Feel that humanity chooses a different fate and works towards a healthy symbiosis with Gaia, directing our intelligence to work in harmony and collaboration with her.

In feeling Gaia this way we embrace a worldview that guides our attitudes and actions to a very different relationship with the Earth than we have now. Personifying the Earth has little to with defying science and more to do with engaging those aspects of the human psyche that cannot be convinced by intellectual analysis alone and creating an empathy with the very system that supports our existence. Harmonious planetary relationships require that we can feel with Gaia, not only think with Gaia.

“When… Arthur loses the power to give, his court disintegrates and his kingdom hangs in the balance. Only the restoration of his ability to give makes him leader of the community again.”

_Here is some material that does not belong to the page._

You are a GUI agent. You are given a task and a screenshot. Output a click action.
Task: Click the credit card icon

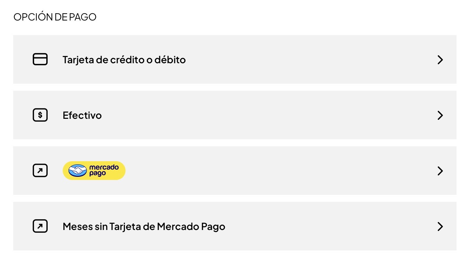pyautogui.click(x=40, y=59)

“The kingdom of the Grail, for example, becomes the Gaste Pays, a barren wasteland, when the Fisher-King was wounded for transgressing a geis and could no longer govern properly.” Jean Markale King of the Celts: Arthurian Legends and Celtic Tradition

I have something brewing in my head, a stew of ideas; of Celtic Sovereignty, kingship and kings’ sacred marriages to the Goddess of the Land; of healthy kings, wounded kings, fisher kings and Grail Quests; of suffering people, suffering landscapes and abused Sovereignty; of Arthurian legends, Dragons, Knights in Shining Armour, Maidens in distress, yet also of Empowered Maiden-Warriors fed up of waiting for glorified tin-cans. Awen, the Spirit of Inspiration, shines forth from the cauldron and a vision is formed. Please enjoy.

Long ago, in the land of my ancestors, there once was a King who’d achieved the Quest of the Source of All Rivers, passed the test of the Servants of the Goddess, and partaken of the Spring Waters, endowing him with the powers of Kingship and Sovereignty. He was a very powerful, ambitious and clever King, bringing great fortunes to his People and the Land but he had little wisdom to bring balance with it. Though he and his People revelled in the glory of his reign, neither he nor his People saw where all of this success was heading or the great troubles that would arise from it.

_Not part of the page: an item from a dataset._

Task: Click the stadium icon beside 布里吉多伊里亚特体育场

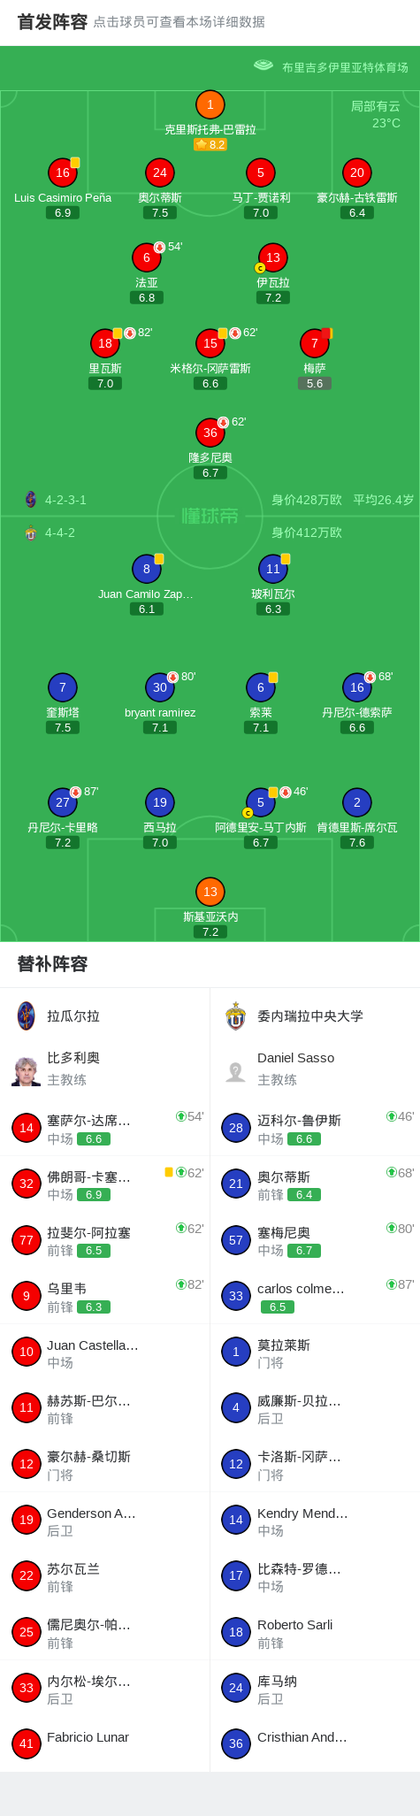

One day, a bright sunny day, the King and his band of faithful Warriors were out on an excursion, expanding the boundaries of the kingdom and its wealth. They encountered at the foot of some mountains a wild forest, and so, eager to investigate, they cut a path through it, chopping many trees down until they reached the foot of the mountain. There they found a cave, which one by one they all entered, led by the King.

Inside it was so vast they could not see the walls or ceiling, but even if it was smaller they would not have noticed the walls or ceiling for it was filled with many treasures, enchanting the eyes of the King and of the men. They went outside, drunk with excitement and greed for what they had found. They went back to their People and told them about the treasures and organised a way to take them and make the People rich!

So it was done, they went and cut down more trees to make way for the many carts and carriages that would take away the riches and inside the cave it was alive with people inspecting the glittering pieces, and people filling sacks up and lugging them away. But no one had noticed the dark presence inside, though it certainly noticed them. It was a Dragon, black as coal, that had been sleeping there for so long that the People only remembered Her in their ancient legends, and even then in vague foggy references that no one quite believed, or even understood.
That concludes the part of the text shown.